«Non ci resta che estirpare»

Drupacee in crisi, il pianto del Sud: produzioni non più sostenibili

«Non ci resta che estirpare»
“Si è appena conclusa una campagna di raccolta delle drupacee estremamente negativa, la peggiore da quando è cominciata la produzione delle albicocche e pesche nelle nostre zone”. A parlare è Mario Montesano, produttore di albicocche, oltre che di agrumi, nella Trisaia di Rotondella (Matera) nonché presidente della Cooperativa Ortofrutticola Trisaia.
“Sono tre anni per le albicocche, ma anche per le altre drupacee, che si ricavano dei prezzi al di sotto dei costi di produzione, ma quest’anno la delusione è ancora maggiore - prosegue l'imprenditore - I prezzi in breve tempo sono crollati, i campi a ridosso delle strade sono in via di estirpazione perché i costi di produzioni non sono più sostenibili soprattutto per chi fa affidamento sulla manodopera esterna, mi riferisco alle aziende di medie dimensioni, per le nostre zone, che non possono essere condotte a livello familiare. Ora si stanno convertendo molti campi sull’agrumicoltura ma, se non cambia il sistema agricolo italiano, tra un po’ anche queste colture subiranno la stessa sorte”.



“Una crisi pesantissima per la frutta estiva – aggiunge Fedele Cirillo, imprenditore agricolo di Nova Siri - innescata dall’andamento climatico anomalo, penso alle grandinate che hanno colpito il Metapontino, poi alla contemporanea entrata sul mercato dei principali Paesi produttori, Spagna in primis; per arrivare infine al costante calo dei consumi domestici. Ciò ha comportato un crollo dei prezzi pagati agli agricoltori tale da non riuscire a coprire nemmeno i costi di produzione. Purtroppo siamo stati investiti da una crisi inaspettata e non prevedibile, che sta conducendo l'intero comparto ortofrutticolo nazionale al collasso a causa del crollo dei prezzi alla produzione.

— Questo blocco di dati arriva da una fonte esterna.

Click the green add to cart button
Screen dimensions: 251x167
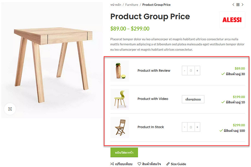click(124, 153)
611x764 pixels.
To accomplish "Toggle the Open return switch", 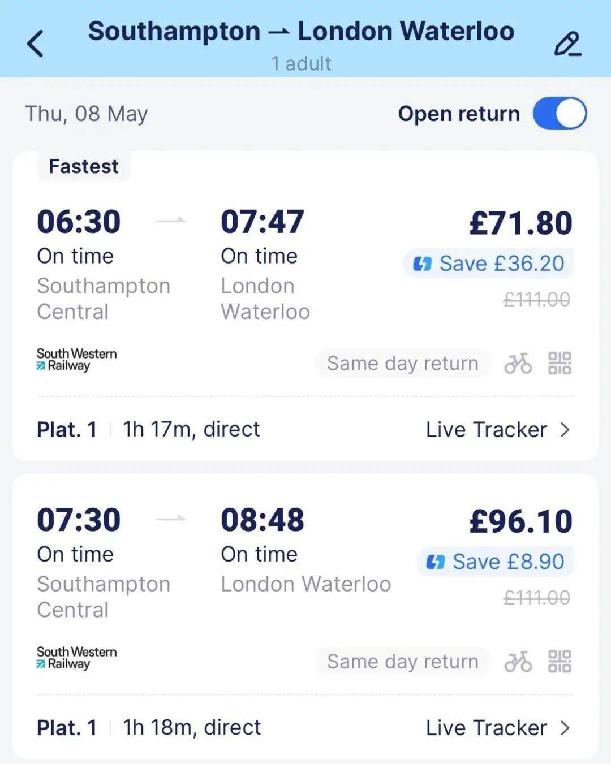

Una crisi drammatica ed irreversibile le cui principali cause sono da ricercare in una concorrenza sleale ad opera di alcuni Paesi del mediterraneo, anche europei, le cui legislazioni in materia godono di maglie larghe, da una non regolamentazione del mercato e, conseguentemente da una forte speculazione commerciale e non, che allarga sempre più la forbice tra i prezzi alla produzione e quelli al consumo: 0,25/0,35 liquidato al produttore, 2/2,50 euro il chilo offerto al consumatore”.



Anche sul versante nord calabrese il bilancio è tutt’altro che positivo. Pietro Buongiorno, produttore di Rocca Imperiale (Cosenza), parla di come è cambiato il mercato con l'ingresso sulla scena delle nuove varietà di albicocche, soprattutto quelle rosse. “Coltivo albicocche da 25 anni e sono il primo produttore dell'alto Jonio della varietà Antonio Errani, cultivar autoctona. In pratica questa varietà ha trovato il suo clima ideale proprio a Rocca Imperiale, produzioni elevate con caratteristiche organolettiche eccezionali. Dagli inizi degli anni 90 ad oggi, per quanto concerne la frutticoltura, abbiamo subito una vera e propria involuzione. Negli anni 90/2000 avevamo varietà italiane e tutto filava liscio come l'olio, produzioni ottime e prezzi remunerativi per noi produttori. Da lì in poi con l'avvento delle varietà rosse da Spagna e Francia è cambiato tutto. Abbiamo assistito ad una corsa sfrenata a queste varietà rosse, alla ricerca di un reddito migliore. Negli ultimi anni con tutte queste diverse tipologie si è creato nei mercati e nella Gdo confusione tra i consumatori, perché le varietà rosse hanno dimostrato spesso scarsa qualità e soprattutto il sapore con gradi brix scarsi. Le famiglie italiane compravano frutta a prezzi esorbitanti poi arrivati a casa erano costretti a buttarla nel cestino della spazzatura perché immangiabile. In questi ultimi tre anni stiamo assistendo a un vero e proprio declino della frutticoltura e c’è il rischio concreto che venga tutto abbandonato dopo anni di storia. Secondo me, una cosa da fare in gran fretta è investire in nuove varietà italiane: le albicocche Antonio Errani potrebbero essere la soluzione. Del resto è l’unica strada da seguire - conclude l'imprenditore calabrese - anche perché i nostri nonni l'avevano già tracciata".